Supplied entries
=== Begin Enclosure ===

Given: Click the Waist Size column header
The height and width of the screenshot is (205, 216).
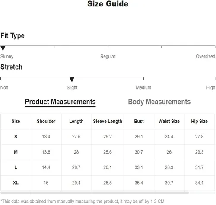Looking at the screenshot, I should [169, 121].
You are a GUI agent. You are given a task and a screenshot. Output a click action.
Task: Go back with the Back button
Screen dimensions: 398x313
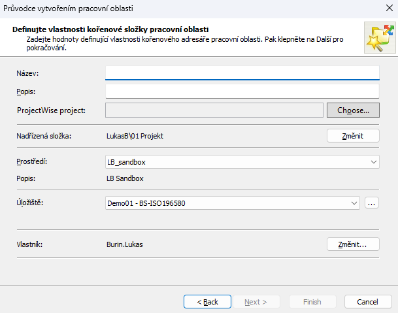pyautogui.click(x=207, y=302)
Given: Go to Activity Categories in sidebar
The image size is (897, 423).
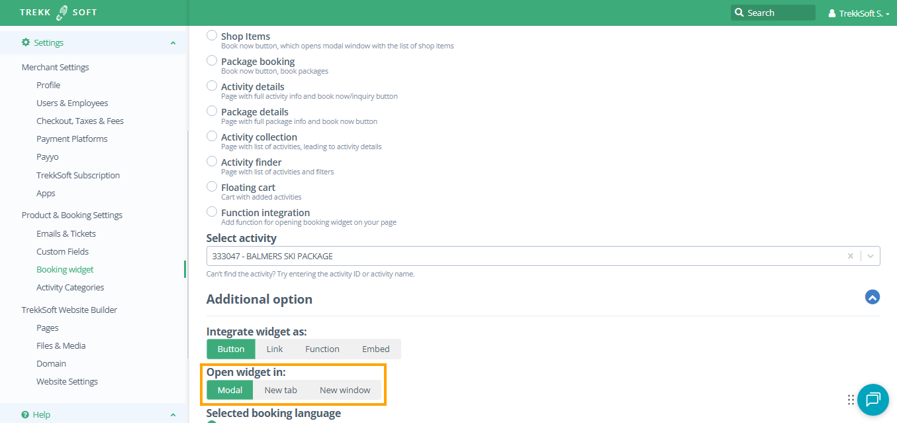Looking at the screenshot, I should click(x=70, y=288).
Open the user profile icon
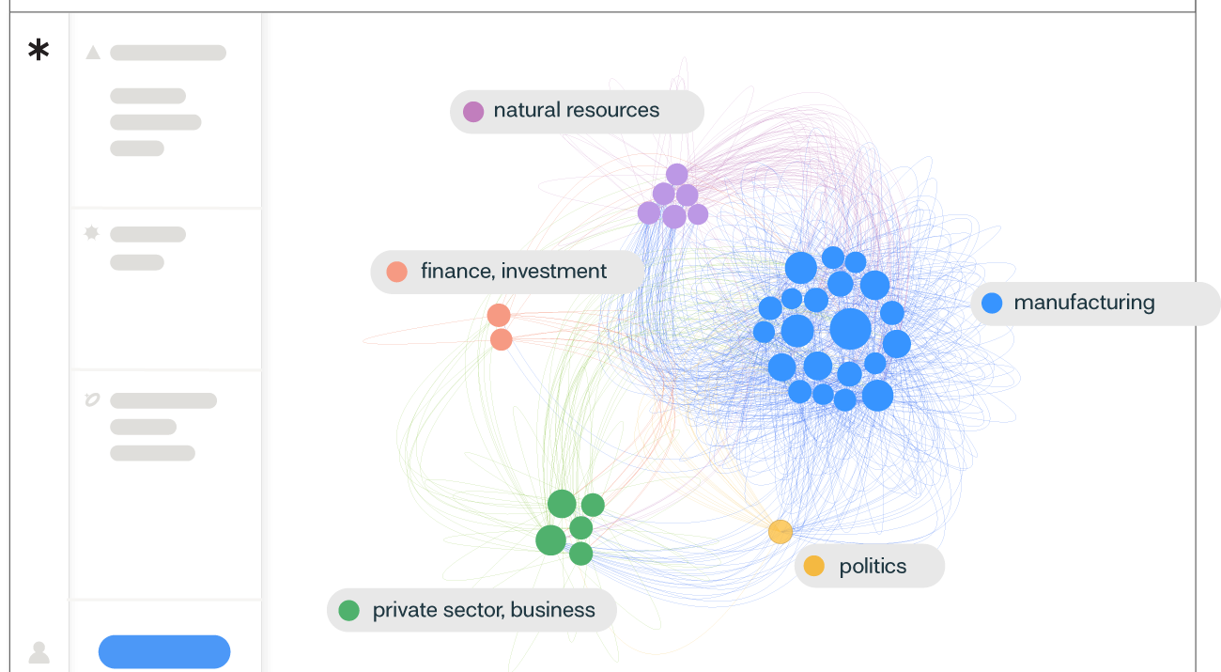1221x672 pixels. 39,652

=== End Enclosure ===
=== Begin Enclosure ===

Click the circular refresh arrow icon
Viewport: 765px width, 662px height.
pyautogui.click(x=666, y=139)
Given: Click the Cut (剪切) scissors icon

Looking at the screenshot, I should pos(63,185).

=== End Enclosure ===

Output exactly, and only, the lines of the entries above from the one with "Given: Click the Waist Size column header" up to and including the one with "Given: Go to Activity Categories in sidebar"; pictures are to be left out.

Completed task
Given: Click the Waist Size column header
The height and width of the screenshot is (205, 216).
Looking at the screenshot, I should [169, 121].
You are a GUI agent. You are given a task and a screenshot. Output a click action.
Task: Go back with the Back button
Screen dimensions: 398x313
pyautogui.click(x=207, y=302)
Given: Go to Activity Categories in sidebar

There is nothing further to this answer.